Architecture

The StreamFlow logical stack has been specifically developed to orchestrate hybrid workflows on top of heterogeneous and geographically distributed architectures.

StreamFlow input is composed of three main pieces:

A workflow description, i.e. a representation of your application as a graph.
One or more deployment descriptions, which are infrastructure-as-code representation of your execution environments.
A StreamFlow file to bind each step of your workflow with the most suitable execution environment.

The rest of the stack is devoted to the remote step execution management, providing automatic deployment and undeployment, data-transfers, data-locality based scheduling, fault-tolerance, etc.

The environment stack

Another distinctive feature of the StreamFlow WMS is the possibility to manage complex, multi-agent execution environments ensuring the co-allocation of multiple heterogeneous processing elements to execute a single workflow step. The main advantage is introducing a unique interface to a diverse ecosystem of distributed applications, from MPI clusters running on HPC to microservices deployed on Kubernetes.

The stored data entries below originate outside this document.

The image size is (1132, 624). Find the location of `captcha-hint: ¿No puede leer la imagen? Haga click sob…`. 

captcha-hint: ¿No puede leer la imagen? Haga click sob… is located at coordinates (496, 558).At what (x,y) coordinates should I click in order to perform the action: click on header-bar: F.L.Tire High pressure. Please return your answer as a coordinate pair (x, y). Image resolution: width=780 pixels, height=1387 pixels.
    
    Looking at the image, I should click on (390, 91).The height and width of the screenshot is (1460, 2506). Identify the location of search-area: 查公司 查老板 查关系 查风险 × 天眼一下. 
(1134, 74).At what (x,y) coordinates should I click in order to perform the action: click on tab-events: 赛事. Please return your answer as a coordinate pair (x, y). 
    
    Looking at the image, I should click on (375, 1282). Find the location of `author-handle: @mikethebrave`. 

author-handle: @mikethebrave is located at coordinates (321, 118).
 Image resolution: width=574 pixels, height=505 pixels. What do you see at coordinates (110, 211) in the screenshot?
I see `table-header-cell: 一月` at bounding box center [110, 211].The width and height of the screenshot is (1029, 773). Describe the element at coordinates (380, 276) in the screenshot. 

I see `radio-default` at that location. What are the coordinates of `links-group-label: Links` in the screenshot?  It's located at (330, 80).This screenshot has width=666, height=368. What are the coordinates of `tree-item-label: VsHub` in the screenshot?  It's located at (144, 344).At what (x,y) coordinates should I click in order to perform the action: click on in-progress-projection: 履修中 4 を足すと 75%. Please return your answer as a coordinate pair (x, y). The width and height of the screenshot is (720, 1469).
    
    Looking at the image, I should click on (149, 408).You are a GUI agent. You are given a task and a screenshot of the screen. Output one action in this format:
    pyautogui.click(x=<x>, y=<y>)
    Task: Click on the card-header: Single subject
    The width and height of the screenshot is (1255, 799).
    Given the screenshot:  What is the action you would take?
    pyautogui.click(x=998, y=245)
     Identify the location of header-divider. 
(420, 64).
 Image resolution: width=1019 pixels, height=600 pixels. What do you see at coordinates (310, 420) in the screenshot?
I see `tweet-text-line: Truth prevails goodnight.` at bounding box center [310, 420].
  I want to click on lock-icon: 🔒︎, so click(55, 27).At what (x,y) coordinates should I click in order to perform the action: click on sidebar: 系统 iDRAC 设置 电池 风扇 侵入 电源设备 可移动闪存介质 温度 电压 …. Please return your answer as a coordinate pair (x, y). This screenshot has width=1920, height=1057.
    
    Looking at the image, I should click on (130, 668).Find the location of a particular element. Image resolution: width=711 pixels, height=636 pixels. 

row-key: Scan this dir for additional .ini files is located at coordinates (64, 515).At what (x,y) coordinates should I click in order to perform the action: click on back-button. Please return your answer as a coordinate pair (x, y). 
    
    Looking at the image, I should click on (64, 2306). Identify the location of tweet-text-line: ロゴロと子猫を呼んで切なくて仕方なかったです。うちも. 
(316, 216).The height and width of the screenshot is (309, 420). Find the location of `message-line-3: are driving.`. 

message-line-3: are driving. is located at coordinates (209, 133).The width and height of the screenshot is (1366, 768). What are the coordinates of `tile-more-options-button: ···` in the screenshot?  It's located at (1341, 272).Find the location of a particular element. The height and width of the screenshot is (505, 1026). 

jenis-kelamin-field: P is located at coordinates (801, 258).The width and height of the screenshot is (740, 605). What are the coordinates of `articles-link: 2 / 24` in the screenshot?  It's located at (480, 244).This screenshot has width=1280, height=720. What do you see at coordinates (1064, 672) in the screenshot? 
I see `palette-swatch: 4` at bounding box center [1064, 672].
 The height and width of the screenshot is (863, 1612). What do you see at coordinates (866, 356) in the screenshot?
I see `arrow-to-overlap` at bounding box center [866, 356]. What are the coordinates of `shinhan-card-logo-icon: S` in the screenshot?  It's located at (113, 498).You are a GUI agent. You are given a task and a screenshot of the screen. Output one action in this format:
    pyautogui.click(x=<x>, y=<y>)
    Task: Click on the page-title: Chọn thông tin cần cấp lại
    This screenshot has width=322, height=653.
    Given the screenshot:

To provide enough flexibility, StreamFlow adopts a three-layered hierarchical representation of execution environments:

A deployment is an entire multi-agent infrastructure and constitutes the unit of deployment, i.e., all its components are always co-allocated while executing a step.
A service is a single agent type in a deployment and constitutes the unit of binding, i.e., each step of a workflow can be offloaded to a single service for execution.
A location is a single instance of a potentially replicated service and constitutes the unit of scheduling, i.e., each step of a workflow is offloaded to a configurable number of service locations to be processed.

Workflow operations

You need three different components to run a hybrid workflow with StreamFlow:

A workflow description, i.e. a representation of your application as a graph.
One or more deployment descriptions, i.e. infrastructure-as-code representations of your execution environments.
A StreamFlow file to bind each step of your workflow with the most suitable execution environment.

StreamFlow will automatically take care of all the secondary aspects, like checkpointing, fault-tolerance, data movements, etc.